Gidişattan AK Parti’ye gönül verenler de mutsuz ve endişeli
İBB Başkanı ve CHP’nin cumhurbaşkanı adayı Ekrem İmamoğlu’nun “yolsuzluk” suçlamasıyla tutuklanarak Silivri cezaevine konulması, adeta toplumsal bir depremi tetiklemiş bulunuyor.
İstanbul’da millet iradesine karşı yürütülen son operasyonların, esas itibariyle İmamoğlu’nu yargı marifetiyle tasfiye ederek cumhurbaşkanlığı yarışında saf dışı bırakmayı hedeflediğini AK Partililer dahil artık herkes biliyor.
Kuşkusuz bu sadece Ekrem İmamoğlu meselesi değil, ülkeyi derin krizlere sürükleyen hukuksuzluğa, adaletsizliğe ve merhametsizliğe karşı toplumsal vicdanın isyan haline dönüşmesidir.
Maalesef İmamoğlu üzerinden sahnelenen hukuk dışı operasyonlar, epey bir süredir ‘tek parti’ dönemini bile aratacak uygulamalarla geniş toplum kesimleriyle bağlarını koparan AK Parti’ye karşı olan güvensizliği daha da derinleştiren sonuçlar üretti.
Mesela Saraçhane’de en ön safta yer alan gençler, sağcısıyla, solcusuyla, muhafazakarı ve milliyetçisiyle Maltepe’de buluşan 2 milyon insan CHP’ye duydukları sempati nedeniyle değil, kendi özgürlük alanlarına yönelen tehditlere karşı tepki vermek için meydanlara koştular.
Hiç lafı dolandırmadan söyleyelim kim meydanlardan yükselen bu sese kulaklarını tıkarsa kaybeder.
Çünkü gençlerin fırsat eşikliğinin ortadan kalktığı, mülakatlarla hayatlarının karartıldığı bu adaletsiz sisteme itirazı var.
Çünkü toplumun hemen bütün kesimlerine tepeden bakan, tehdit diliyle kutuplaşmayı derinleştiren iktidara itirazları var.
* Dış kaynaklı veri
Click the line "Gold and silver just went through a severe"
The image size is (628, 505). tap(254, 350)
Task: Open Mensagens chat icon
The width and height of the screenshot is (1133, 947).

Çünkü sessiz yığınların, en küçük iktidar eleştirisi yapanları ve de anayasal protesto haklarını kullanan insanları ‘ihanet’ parantezi içine alarak kötücülleştiren iktidar uygulamalarına itirazı var.
Çünkü sınırsız iktidar gücünü daha da tahkim etmek için, millet iradesine karşı yapılan operasyonlarla ekonomik krizin daha da derinleşmesi sonucunda ekmekleri biraz daha küçülen emeklinin, asgari ücretlinin, dar gelirlinin bu jakoben fanteziye itirazı var.
Özellikle AK Parti’nin yönetim kademesi, tehlikenin farkında değil belki ama bütün bunlar, iktidara ve AK Parti’ye güvensizliğin en bariz göstergeleridir.
DEVA Partisi lideri Ali Babacan’ın bu konudaki sözleri hiçbir analize ihtiyaç bırakmayacak kadar açık ve net: “Demokrasi de hukuk da adalet de dolayısıyla ekonomi de büyük bir saldırı altında. Ve bu saldırıda kullanılan mühimmat, sis bombasıdır. Sayın Erdoğan’ın ekonominin ortasına bıraktığı sis bombasıdır.”
Eminim ki bizzat AK Parti içinde yer alan ve bu partiye gönül veren milyonlar da hukukta, adalette ve ekonomide kaybeden böyle bir Türkiye fotoğrafından son derece mutsuz ve endişelidir. Nitekim bayram süresince görüştüğüm önemli sayıda AK Partili tanıdıklarım, açıktan konuşmasa da alçak bir sesle “İyi bir yere gitmiyoruz” diyerek endişelerini paylaştılar.
Zira ülkesini seven hiçbir bireyin, sırf otokratik bir güç denemesi adına sahneye sürülen ‘siyaset mühendisliği’ senaryoları ile Türkiye’nin hukukta antidemokratik ülkeler ligine düşmesine, ekonomisinin yerle bir edilmesine gönlü asla razı olmayacaktır.
Ama ne hikmetse AK parti iktidarı hem kendisine gönül veren milyonların hem de farklı kesimlerin sesini duymamak için adeta etrafında kale duvarları oluşturmuş bulunuyor. Ne yazık ki kendini hapsettiği bu yankı odasında, kendi sesinden başka bir ses duymuyor, ayrıca duymaya da tahammülü yok.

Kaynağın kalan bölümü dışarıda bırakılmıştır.